CAN the economy of the United States generate new demand as rapidly as it increases its producing capacity? If output per man-hour grows at the rate of nearly 3 per cent a year, demand will need to grow at a little more than 3 per cent a year because the labor force is expanding. It is a compliment to the extraordinary productivity of the American economy that many people fear that it will turn out more than it can sell. This fear is not fell about most economies of the world.

Increases in demand during the years immediately ahead will be harder to achieve than during the last five or six years. Since the end of 1945, there has been an enormous increase in debt. Corporate debt has grown from about $85 billion to around $145 billion, and noncorporate private debt (mainly personal debts) from around $55 billion to about $115 billion. The larger the volume of outstanding debts, the larger, of course, are the annual repayments. These repayments tend to limit the demand for goods. In addition, demand will be limited by the large premium payments on private pension plans. These plans have been growing rapidly in recent years, and the annual premium payments now exceed benefit disbursements by $1.8 billion to $2.0 billion a year.

Although debt repayments and premium payments under private pension plans may limit the demand for goods to some extent, they will probably not prevent demand from growing by the needed 3 per cent or more a year. There are several areas in which outlays for goods will increase rapidly. For example, state and local governments have a large backlog of needs. The great increase in the number of children of school age will require many additional schools; more than half of the country’s major highways are over fifteen years old and are inadequate to meet the 50 per cent increase in the number of cars and trucks of the last twelve years. The consumption of water has been growing rapidly, partly because of the increasing use by industry and partly because greater domestic use has been encouraged by the increase in water heaters and in the number of cars to be washed and by the growing vogue of gardening. Most cities have neglected to expand their water supplies to keep pace with the growing demand.

The expenditures for durable consumer goods will also continue to rise. America has made a pretty good start toward becoming a nation of two-car families. The percentage of car-owning families owning two or more cars increased from 4.8 in 1948 to 11.1 in 1950. As people move to the suburbs, as the proportion of women at work continues to rise, and as incomes grow, the proportion ot two-car families will increase. It is a mistake to judge the future demand for durable consumer goods by looking at a list of things which people bought five or ten years ago and which are now owned by nearly all families — such things as refrigerators, vacuum cleaners, washing machines, or radios — because new kinds of durable consumer goods are constantly being brought out. Only about 2 per cent of the wired homes have dishwashers, air conditioners, clothes driers, or waste disposal units, and only 9 percent have freezers.

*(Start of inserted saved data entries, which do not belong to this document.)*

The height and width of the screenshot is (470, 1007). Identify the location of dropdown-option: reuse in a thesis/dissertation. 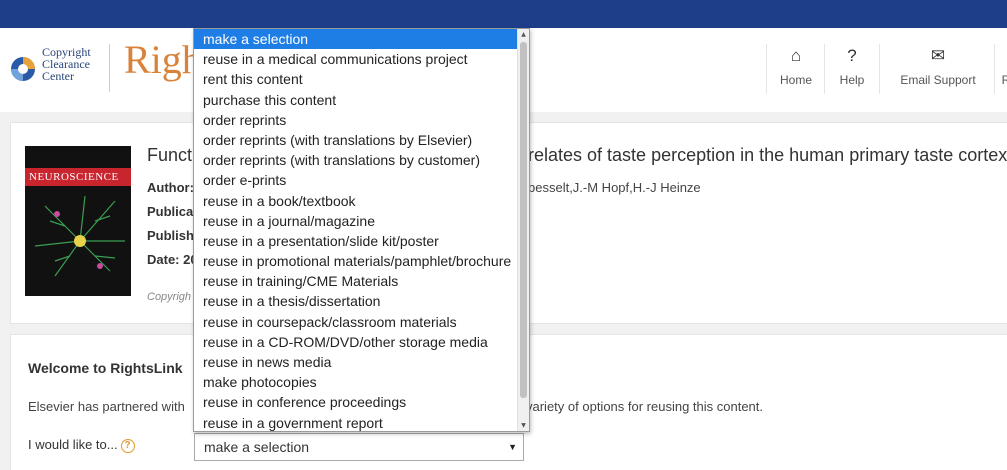
(356, 301).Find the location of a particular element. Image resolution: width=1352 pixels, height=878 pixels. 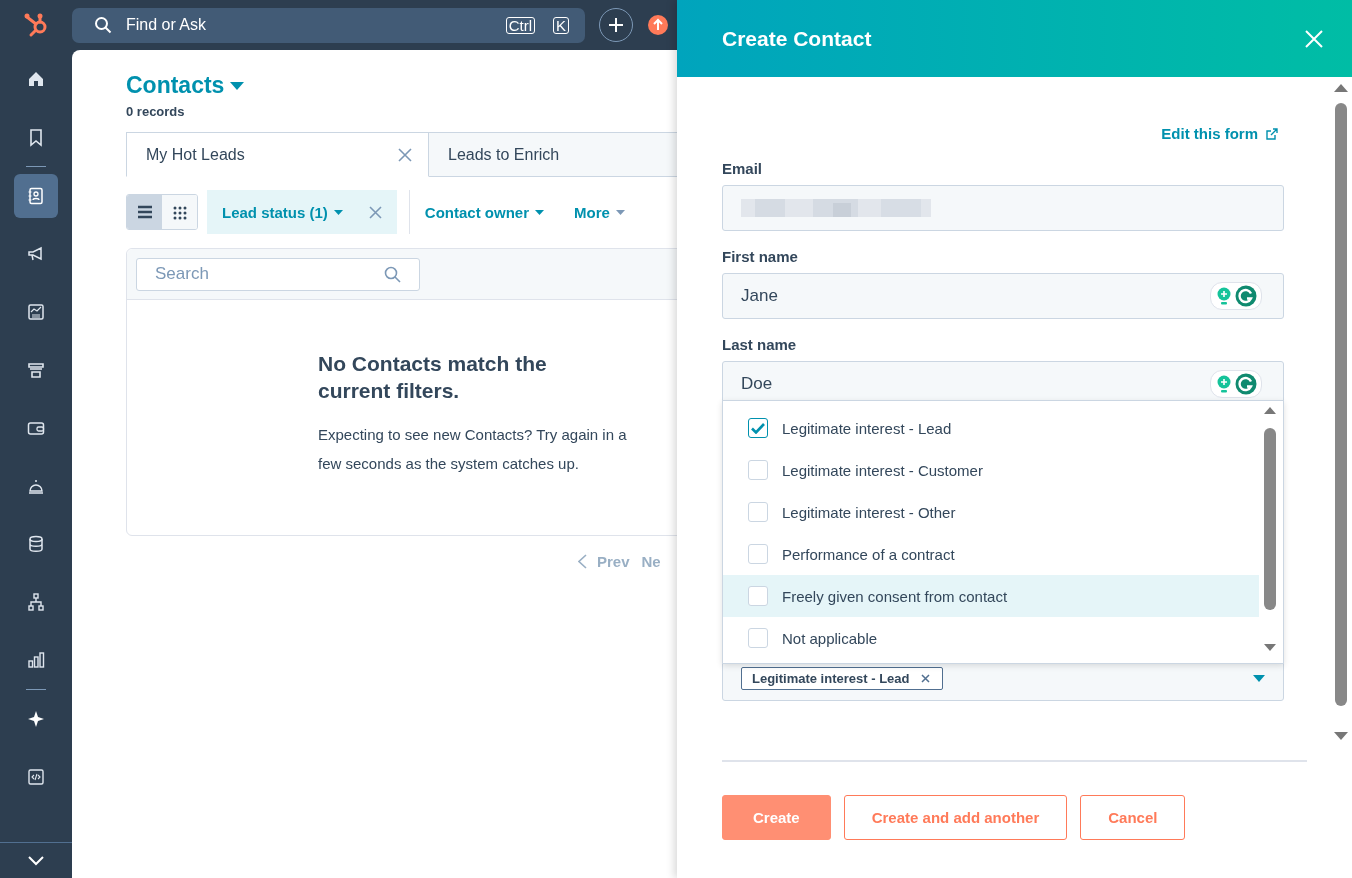

view-tab: My Hot Leads is located at coordinates (278, 154).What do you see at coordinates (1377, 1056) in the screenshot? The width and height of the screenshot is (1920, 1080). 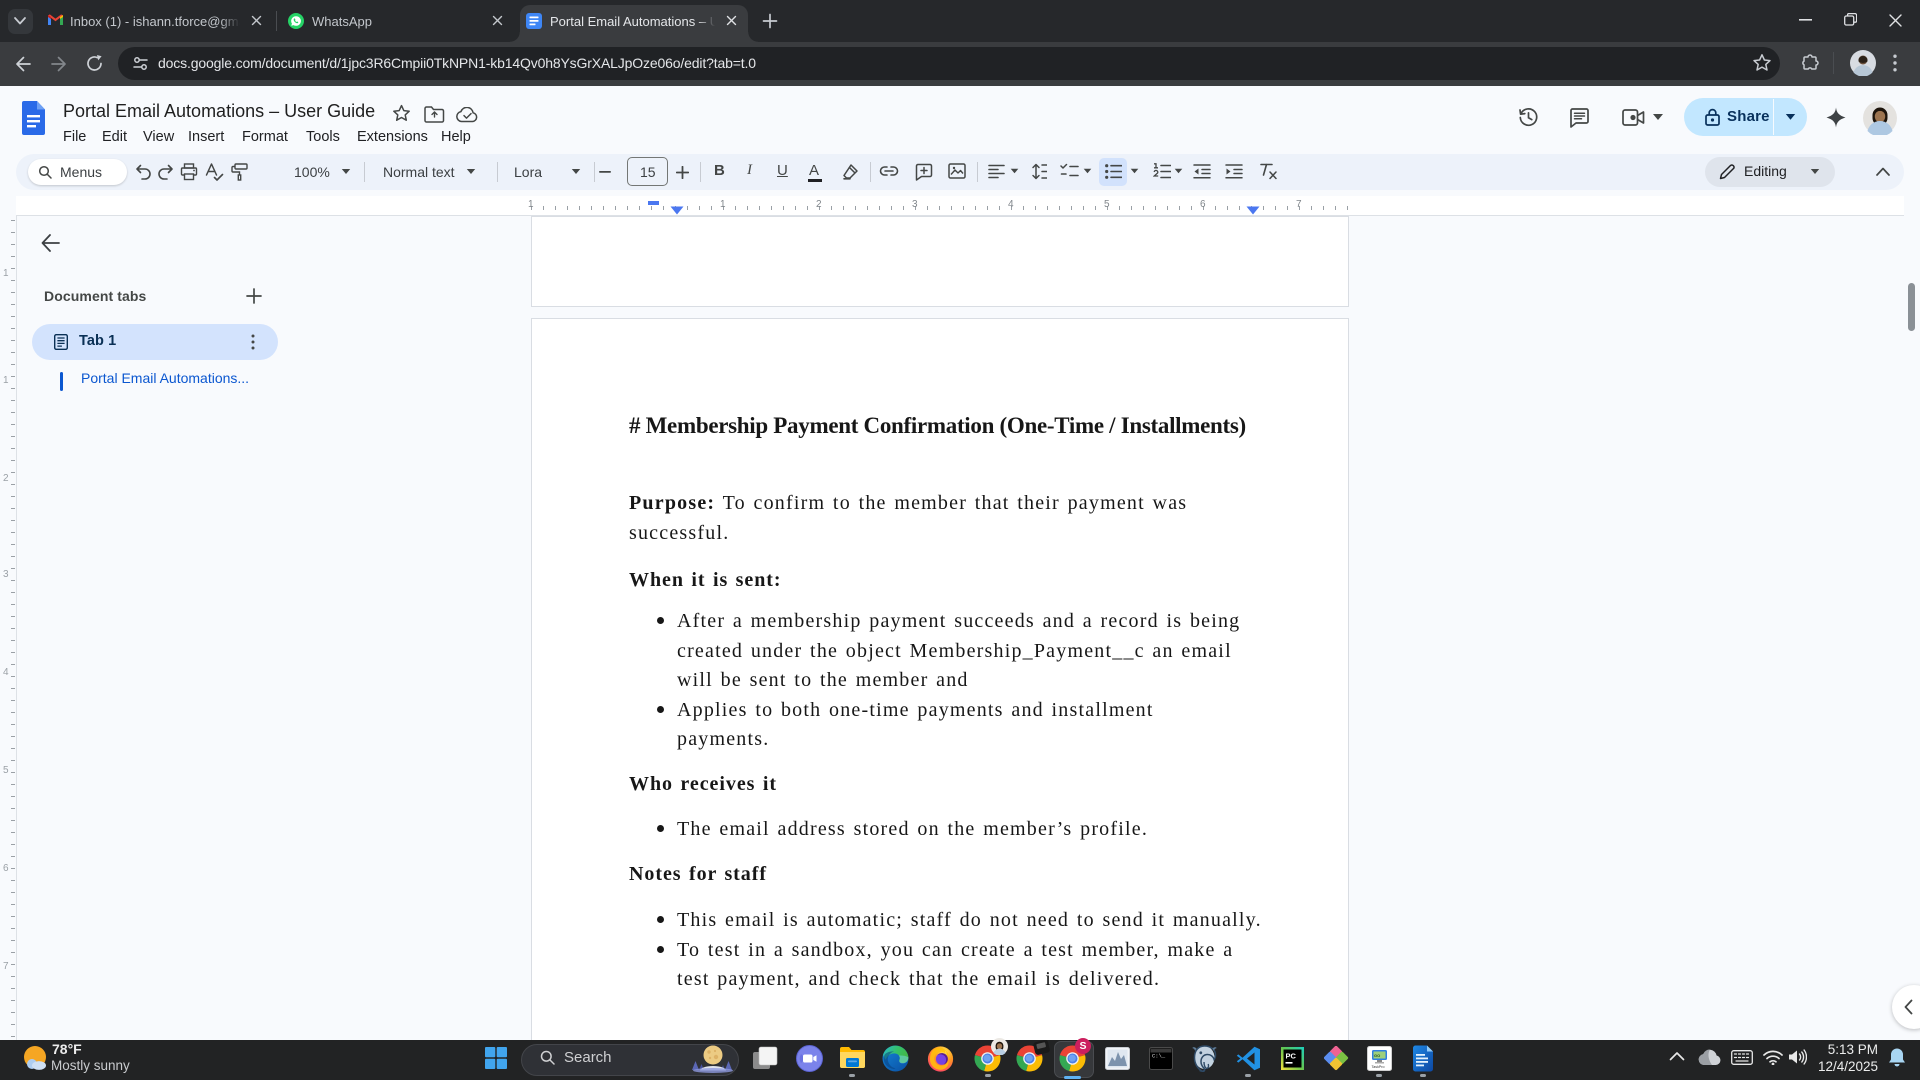 I see `svg-text: GO` at bounding box center [1377, 1056].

The principal reason for expecting the demand for goods to keep pace with the supply is the continued expansion of industrial research. Industrial research increases the demand for goods in two ways. In the first place, it raises the capacity of industry to offer consumers new and better goods. This tends to increase the proportion of personal incomes spent for goods. The decline in thrift in the last century is probably due in large measure to the availability of automobiles, radios, and other durable goods.

In the second place, industrial research raises the capacity of industry to discover new investment opportunities. Those opportunities increase the spending by business concerns. With personal thrift kept low by new and attractive goods, part of the many investment opportunities created by technological research will probably be financed by credit. The use of credit to finance some investment opportunities helps make each new round of expenditures a little larger than the last round. The great upsurge in industrial research during the last twenty or thirty years, therefore, is increasing the demand for goods as much as it is increasing the supply of goods.

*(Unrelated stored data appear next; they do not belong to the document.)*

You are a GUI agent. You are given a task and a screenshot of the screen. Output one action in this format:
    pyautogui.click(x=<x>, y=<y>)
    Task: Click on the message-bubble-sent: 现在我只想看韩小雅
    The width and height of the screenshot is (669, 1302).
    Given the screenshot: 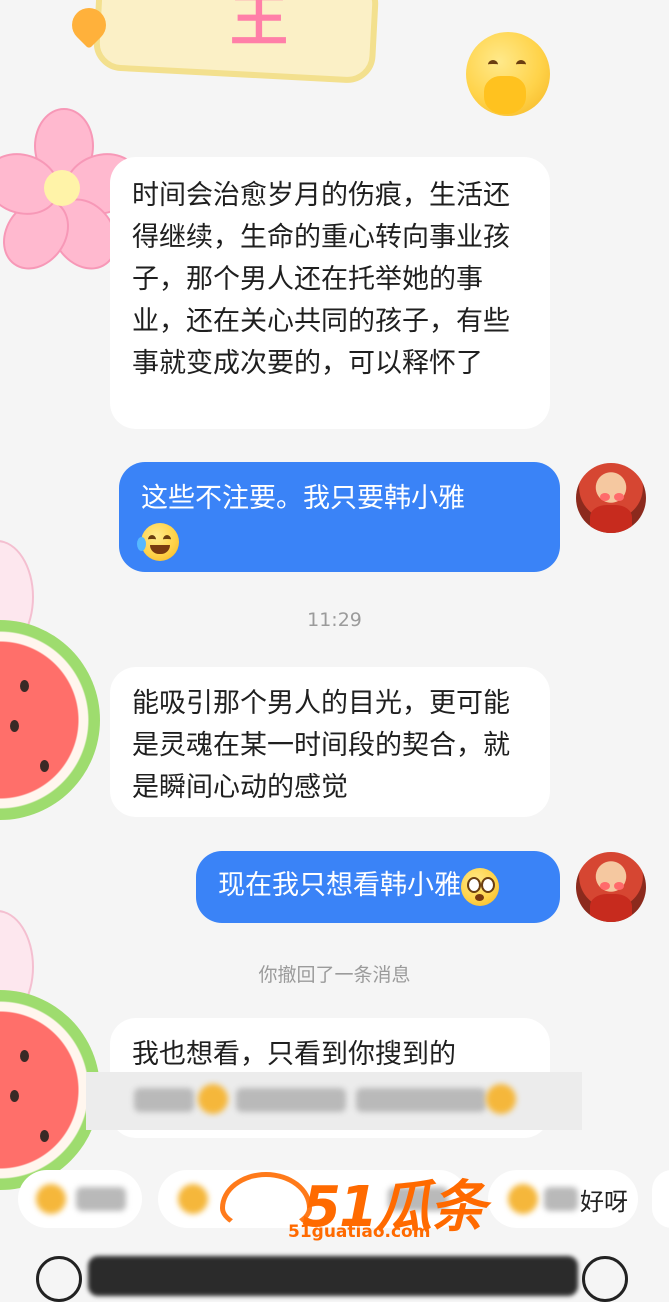 What is the action you would take?
    pyautogui.click(x=378, y=887)
    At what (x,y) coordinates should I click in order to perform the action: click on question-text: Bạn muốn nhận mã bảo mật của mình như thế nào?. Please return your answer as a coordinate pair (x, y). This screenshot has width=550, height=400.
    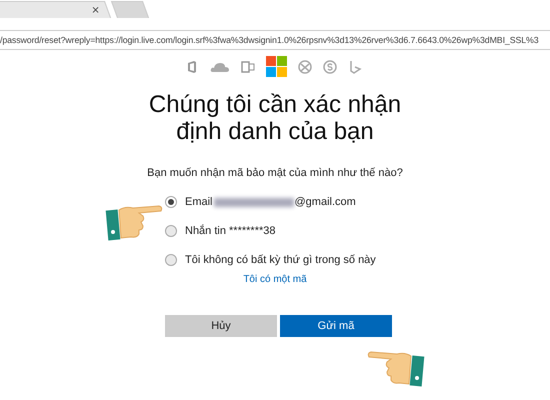
    Looking at the image, I should click on (275, 173).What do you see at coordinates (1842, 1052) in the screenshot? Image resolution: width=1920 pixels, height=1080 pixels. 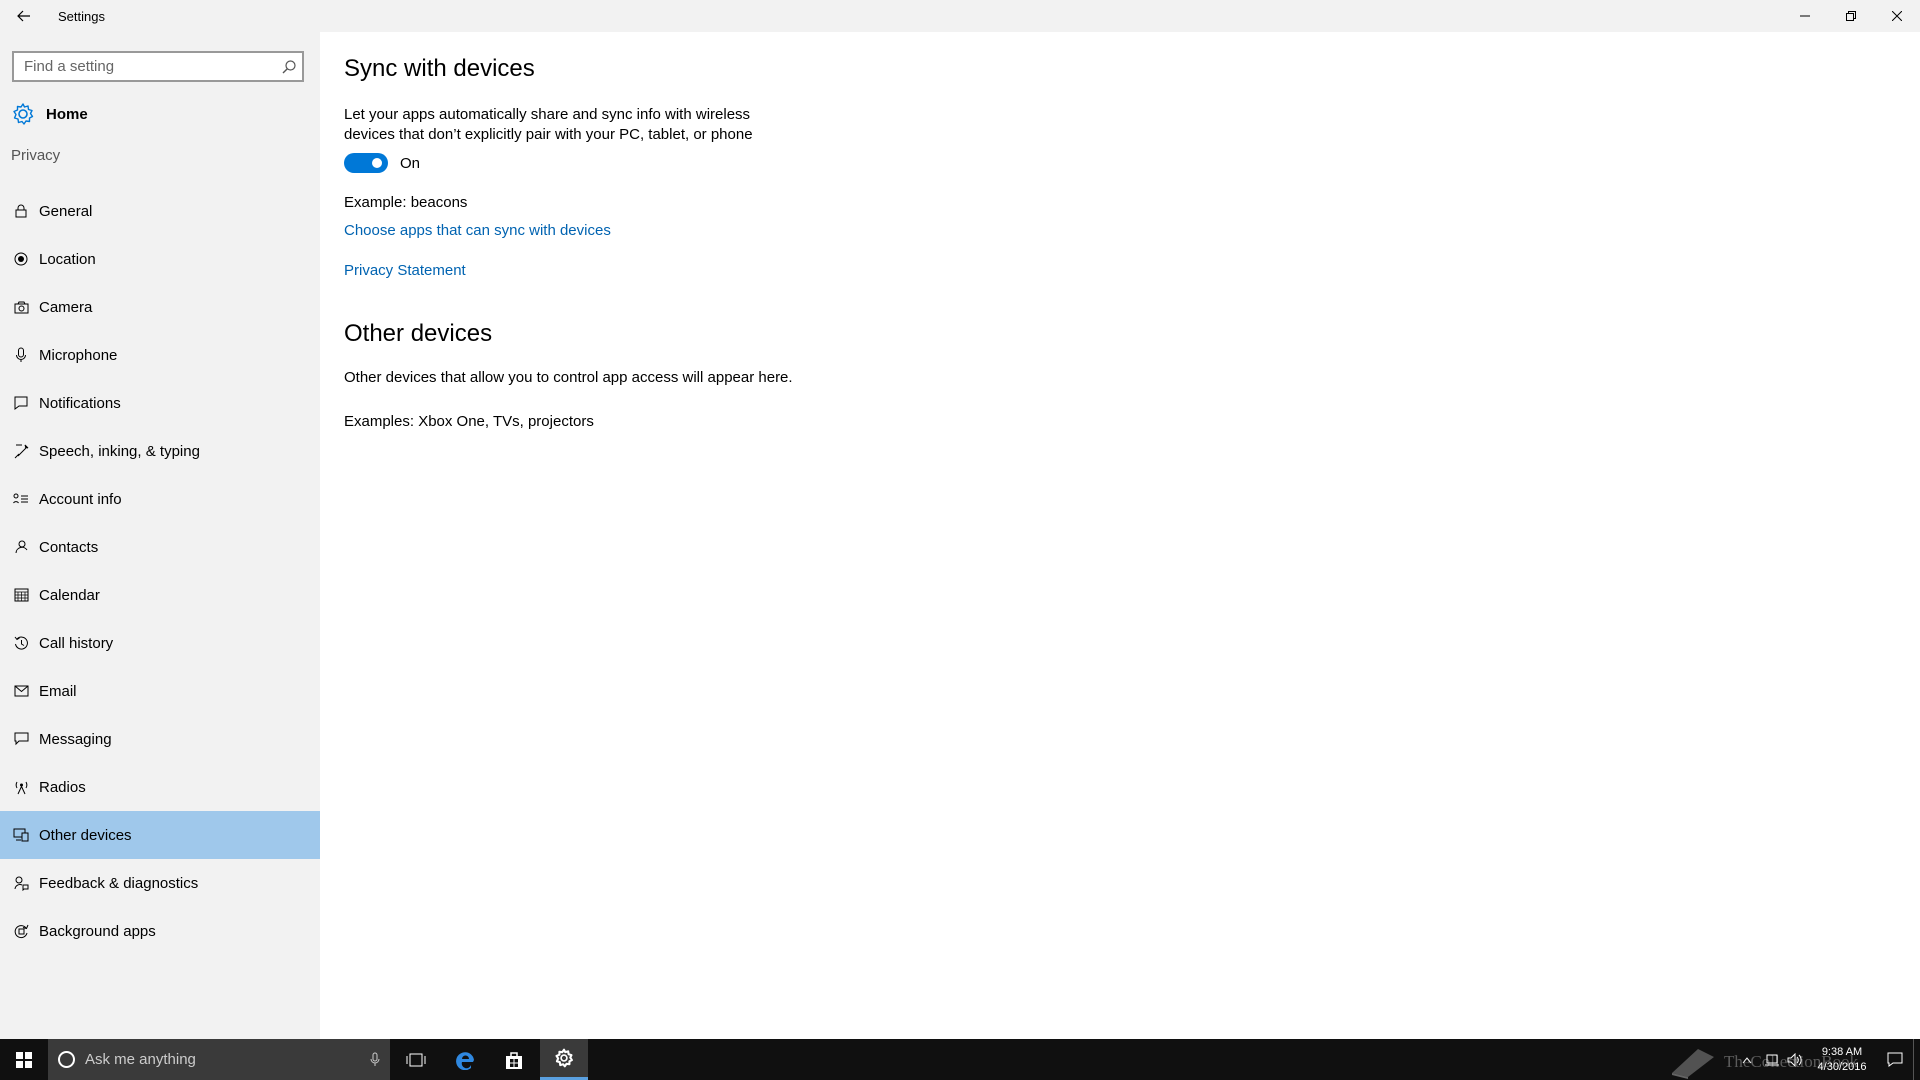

The fact that productivity in the United States has been growing faster and faster and that it is far higher than in any other country suggests the need for revising some widely accepted ideas. I have already suggested that it requires rejection of the radicals’ view that capitalism is decaying and the conservatives’ view that it is being ruined by bad public policies. An economy which supports such a thriving and rapidly expanding technology, which is fast improving its methods of management, and which is steadily developing new points of competition is certainly not decaying. Many public policies have bad economic consequences, but they cannot be regarded as disastrous — not as long as productivity grows so rapidly.

The great productive superiority of the United States requires revision of the widely accepted idea that Europe is ahead of the United States both in thinking about social and economic issues and in dealing with them. Now it looks as if the United States were ahead of Europe and had been for many years. Both the United States and Europe, of course, have serious shortcomings in their thinking and their policies. Each has taken too narrow a view of its problems — Europe has concentrated too much upon social reform and the redistribution of wealth, while the United States, until recently, has concentrated too exclusively upon increasing production. But Europe has put second things first and the United States has put first things first. Europe has made the mistake of becoming engrossed in how to divide up income before it has learned very much about the art of turning out goods. The solutions to social problems that can be achieved without enormous increases in production are quite limited and unsatisfactory.

During the last twenty years the United States has become greatly interested in the distribution of income and has rapidly expanded arrangements for taking care of the unfortunate and the misfits. Today the quantity of income distributed on the basis of need is over ten times as large as in 1929. Furthermore, the share of all personal incomes distributed on the basis of need is over 6 per cent compared with 1.5 per cent in 1929. It is desirable that the United States continue to attempt to make its economy more humane and to take better care of the needy and unfortunate.

But even the United States, which can better afford to pay attention to the possibilities of redistributing income than can countries where production is lower, should not lose sight of the fact that the possibilities of increasing welfare by raising output far exceed the possibilities of increasing it by redistributing income. This country, with its unrivaled facilities for increasing both the output of goods and the effective demand for goods, can double the average per capita income in another thirty years or less. No scheme of redistributing income can expect to achieve the good that would be accomplished by doubling the income of everyone.